6. Fee-for-service contracts should always incorporate quality metrics into the negotiated reimbursement rates.
7. Fee-for-service reimbursement should encourage small practices (those having fewer than five providers) to form virtual relationships and thereby share resources to achieve higher quality care.
8. Fixed payments should initially focus on areas where significant potential exists for cost savings and higher quality, such as care for people with multiple chronic conditions and in-hospital procedures and their follow-up.
9. Measures to safeguard access to high quality care, assess the adequacy of risk-adjustment indicators, and promote strong physician commitment to patients should be put into place for fixed payment models.
10. The Sustainable Growth Rate (SGR) should be eliminated. Repeal of the SGR should be paid for with cost-savings from the Medicare program as a whole, including both cuts to physician payments and reductions in inappropriate utilization of Medicare services.
11. The Relative Value Scale Update Committee (RUC) should make decision-making more transparent and diversify its membership so that it is more representative of the medical profession as a whole. At the same time, CMS should develop alternative open, evidence-based, and expert processes to validate the data and methods it uses to establish and update relative values.

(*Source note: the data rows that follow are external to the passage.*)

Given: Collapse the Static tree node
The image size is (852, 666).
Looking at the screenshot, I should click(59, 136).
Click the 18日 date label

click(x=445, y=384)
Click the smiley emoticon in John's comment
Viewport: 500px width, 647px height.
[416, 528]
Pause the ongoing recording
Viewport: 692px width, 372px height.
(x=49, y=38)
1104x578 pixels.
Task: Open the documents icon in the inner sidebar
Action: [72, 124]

Don't get me wrong. The way we pay for medical services has created all sorts of problems and deformations in the health care markets. However, these recommendations simply invite a different set of top down perversions.   Whether services are paid piecemeal or bundled is best decided by those at the point of service. At this point one of the biggest problems for someone who in entrepreneurial is that participation in Medicare simply gives one little or no leeway in terms of redefining and rebundling of services.

Recalibrating fees from the top down is simply a form of perpetuating the same administrative pricing boondoggles we now suffer from. Using political processes to define prices never works. What is being entertained is simply changing who will hold the political cards.

There are two reforms which are essential. The first is to move as much of the payments away from third party mechanisms as possible. Until there is a realization that third party payment is the central problem we are no going to make much headway into fixing the worsening mess.Catastrophic health issues should be backstopped with insurance. However, much of medicine does not happen in this realm.

Second, the regulatory environment needs to be changed. To get to where people have access to what enhances their health, we need to broaden our view of who can deliver services and how they can be delivered .We need to move away from an archaic encounter based model and deploy new technologies to allow for asynchronous encounters and exchanges which empower patients to receive value at steeply lower costs.

None of this is captured by the SGIM document.